**Job**
Rewrite the material below with every "Identify the location of" changed to "Find the position of", leaving everything else as it is.

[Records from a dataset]
----

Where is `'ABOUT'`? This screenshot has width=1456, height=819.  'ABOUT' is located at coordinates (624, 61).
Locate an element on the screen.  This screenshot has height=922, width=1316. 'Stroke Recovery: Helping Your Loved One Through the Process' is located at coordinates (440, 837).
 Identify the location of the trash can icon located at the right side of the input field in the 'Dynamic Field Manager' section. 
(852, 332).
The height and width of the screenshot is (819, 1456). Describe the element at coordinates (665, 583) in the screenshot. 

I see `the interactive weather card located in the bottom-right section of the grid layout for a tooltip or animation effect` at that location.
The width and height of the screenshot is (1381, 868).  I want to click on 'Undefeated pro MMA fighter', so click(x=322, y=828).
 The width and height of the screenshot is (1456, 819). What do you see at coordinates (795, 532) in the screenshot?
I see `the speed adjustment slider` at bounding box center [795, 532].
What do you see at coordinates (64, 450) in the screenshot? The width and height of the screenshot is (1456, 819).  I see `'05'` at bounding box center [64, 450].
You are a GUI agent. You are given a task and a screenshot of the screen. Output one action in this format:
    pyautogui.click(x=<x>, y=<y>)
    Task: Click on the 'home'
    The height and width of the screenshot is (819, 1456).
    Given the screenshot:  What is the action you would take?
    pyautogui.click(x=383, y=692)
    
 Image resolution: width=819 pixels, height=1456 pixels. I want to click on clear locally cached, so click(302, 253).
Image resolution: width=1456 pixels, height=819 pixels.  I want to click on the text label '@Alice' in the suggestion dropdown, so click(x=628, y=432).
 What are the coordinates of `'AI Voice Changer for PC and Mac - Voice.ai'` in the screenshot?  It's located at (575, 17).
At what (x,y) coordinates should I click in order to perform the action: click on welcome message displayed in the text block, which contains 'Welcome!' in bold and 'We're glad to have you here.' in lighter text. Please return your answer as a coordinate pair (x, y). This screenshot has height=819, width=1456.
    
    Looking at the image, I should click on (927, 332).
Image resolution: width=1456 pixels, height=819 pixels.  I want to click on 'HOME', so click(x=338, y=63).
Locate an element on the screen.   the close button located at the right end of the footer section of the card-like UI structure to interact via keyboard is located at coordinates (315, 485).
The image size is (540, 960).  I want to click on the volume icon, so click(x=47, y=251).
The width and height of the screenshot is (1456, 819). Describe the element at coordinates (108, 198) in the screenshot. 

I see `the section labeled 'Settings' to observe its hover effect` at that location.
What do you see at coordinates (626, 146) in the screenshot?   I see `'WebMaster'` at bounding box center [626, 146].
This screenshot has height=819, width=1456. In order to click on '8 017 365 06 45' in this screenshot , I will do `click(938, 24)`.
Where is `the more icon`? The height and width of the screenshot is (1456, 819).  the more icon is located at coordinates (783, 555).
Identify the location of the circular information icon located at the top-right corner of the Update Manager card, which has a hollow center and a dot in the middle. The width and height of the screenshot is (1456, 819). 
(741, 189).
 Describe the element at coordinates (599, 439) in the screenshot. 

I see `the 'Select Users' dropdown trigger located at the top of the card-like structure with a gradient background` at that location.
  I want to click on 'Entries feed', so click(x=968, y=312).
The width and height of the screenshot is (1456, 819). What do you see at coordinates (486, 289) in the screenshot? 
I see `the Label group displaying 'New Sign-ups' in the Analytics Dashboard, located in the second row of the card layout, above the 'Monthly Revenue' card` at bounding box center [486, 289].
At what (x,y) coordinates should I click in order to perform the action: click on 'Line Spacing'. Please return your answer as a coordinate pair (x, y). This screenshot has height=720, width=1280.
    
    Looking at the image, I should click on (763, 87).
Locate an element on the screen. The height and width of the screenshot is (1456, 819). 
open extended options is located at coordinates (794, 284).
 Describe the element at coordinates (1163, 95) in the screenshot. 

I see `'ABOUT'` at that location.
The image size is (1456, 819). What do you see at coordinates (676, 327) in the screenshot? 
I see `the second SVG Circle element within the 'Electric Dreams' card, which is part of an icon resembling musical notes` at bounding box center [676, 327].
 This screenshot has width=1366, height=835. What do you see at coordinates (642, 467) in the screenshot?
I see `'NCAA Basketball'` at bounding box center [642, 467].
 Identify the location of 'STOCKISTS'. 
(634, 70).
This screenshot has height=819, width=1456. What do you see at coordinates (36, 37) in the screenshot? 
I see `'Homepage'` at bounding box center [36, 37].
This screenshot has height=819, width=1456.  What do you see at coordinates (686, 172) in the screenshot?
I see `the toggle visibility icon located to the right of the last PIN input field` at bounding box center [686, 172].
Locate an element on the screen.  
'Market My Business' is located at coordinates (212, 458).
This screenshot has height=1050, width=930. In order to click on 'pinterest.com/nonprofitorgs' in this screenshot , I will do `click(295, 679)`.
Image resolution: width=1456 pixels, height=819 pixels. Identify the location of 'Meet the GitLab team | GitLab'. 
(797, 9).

----

**Correct output**
Where is `'ABOUT'`? This screenshot has width=1456, height=819.  'ABOUT' is located at coordinates (624, 61).
Locate an element on the screen.  This screenshot has height=922, width=1316. 'Stroke Recovery: Helping Your Loved One Through the Process' is located at coordinates (440, 837).
 Find the position of the trash can icon located at the right side of the input field in the 'Dynamic Field Manager' section. 
(852, 332).
The height and width of the screenshot is (819, 1456). Describe the element at coordinates (665, 583) in the screenshot. 

I see `the interactive weather card located in the bottom-right section of the grid layout for a tooltip or animation effect` at that location.
The width and height of the screenshot is (1381, 868).  I want to click on 'Undefeated pro MMA fighter', so click(x=322, y=828).
 The width and height of the screenshot is (1456, 819). What do you see at coordinates (795, 532) in the screenshot?
I see `the speed adjustment slider` at bounding box center [795, 532].
What do you see at coordinates (64, 450) in the screenshot? The width and height of the screenshot is (1456, 819).  I see `'05'` at bounding box center [64, 450].
You are a GUI agent. You are given a task and a screenshot of the screen. Output one action in this format:
    pyautogui.click(x=<x>, y=<y>)
    Task: Click on the 'home'
    The height and width of the screenshot is (819, 1456).
    Given the screenshot:  What is the action you would take?
    pyautogui.click(x=383, y=692)
    
 Image resolution: width=819 pixels, height=1456 pixels. I want to click on clear locally cached, so click(302, 253).
Image resolution: width=1456 pixels, height=819 pixels.  I want to click on the text label '@Alice' in the suggestion dropdown, so click(x=628, y=432).
 What are the coordinates of `'AI Voice Changer for PC and Mac - Voice.ai'` in the screenshot?  It's located at (575, 17).
At what (x,y) coordinates should I click in order to perform the action: click on welcome message displayed in the text block, which contains 'Welcome!' in bold and 'We're glad to have you here.' in lighter text. Please return your answer as a coordinate pair (x, y). This screenshot has height=819, width=1456.
    
    Looking at the image, I should click on (927, 332).
Image resolution: width=1456 pixels, height=819 pixels.  I want to click on 'HOME', so click(x=338, y=63).
Locate an element on the screen.   the close button located at the right end of the footer section of the card-like UI structure to interact via keyboard is located at coordinates (315, 485).
The image size is (540, 960).  I want to click on the volume icon, so click(x=47, y=251).
The width and height of the screenshot is (1456, 819). Describe the element at coordinates (108, 198) in the screenshot. 

I see `the section labeled 'Settings' to observe its hover effect` at that location.
What do you see at coordinates (626, 146) in the screenshot?   I see `'WebMaster'` at bounding box center [626, 146].
This screenshot has height=819, width=1456. In order to click on '8 017 365 06 45' in this screenshot , I will do `click(938, 24)`.
Where is `the more icon`? The height and width of the screenshot is (1456, 819).  the more icon is located at coordinates (783, 555).
Find the position of the circular information icon located at the top-right corner of the Update Manager card, which has a hollow center and a dot in the middle. The width and height of the screenshot is (1456, 819). 
(741, 189).
 Describe the element at coordinates (599, 439) in the screenshot. 

I see `the 'Select Users' dropdown trigger located at the top of the card-like structure with a gradient background` at that location.
  I want to click on 'Entries feed', so click(x=968, y=312).
The width and height of the screenshot is (1456, 819). What do you see at coordinates (486, 289) in the screenshot? 
I see `the Label group displaying 'New Sign-ups' in the Analytics Dashboard, located in the second row of the card layout, above the 'Monthly Revenue' card` at bounding box center [486, 289].
At what (x,y) coordinates should I click in order to perform the action: click on 'Line Spacing'. Please return your answer as a coordinate pair (x, y). This screenshot has height=720, width=1280.
    
    Looking at the image, I should click on (763, 87).
Locate an element on the screen. The height and width of the screenshot is (1456, 819). 
open extended options is located at coordinates (794, 284).
 Describe the element at coordinates (1163, 95) in the screenshot. 

I see `'ABOUT'` at that location.
The image size is (1456, 819). What do you see at coordinates (676, 327) in the screenshot? 
I see `the second SVG Circle element within the 'Electric Dreams' card, which is part of an icon resembling musical notes` at bounding box center [676, 327].
 This screenshot has width=1366, height=835. What do you see at coordinates (642, 467) in the screenshot?
I see `'NCAA Basketball'` at bounding box center [642, 467].
 Find the position of 'STOCKISTS'. 
(634, 70).
This screenshot has height=819, width=1456. What do you see at coordinates (36, 37) in the screenshot? 
I see `'Homepage'` at bounding box center [36, 37].
This screenshot has height=819, width=1456.  What do you see at coordinates (686, 172) in the screenshot?
I see `the toggle visibility icon located to the right of the last PIN input field` at bounding box center [686, 172].
Locate an element on the screen.  
'Market My Business' is located at coordinates (212, 458).
This screenshot has height=1050, width=930. In order to click on 'pinterest.com/nonprofitorgs' in this screenshot , I will do `click(295, 679)`.
Image resolution: width=1456 pixels, height=819 pixels. Find the position of 'Meet the GitLab team | GitLab'. 
(797, 9).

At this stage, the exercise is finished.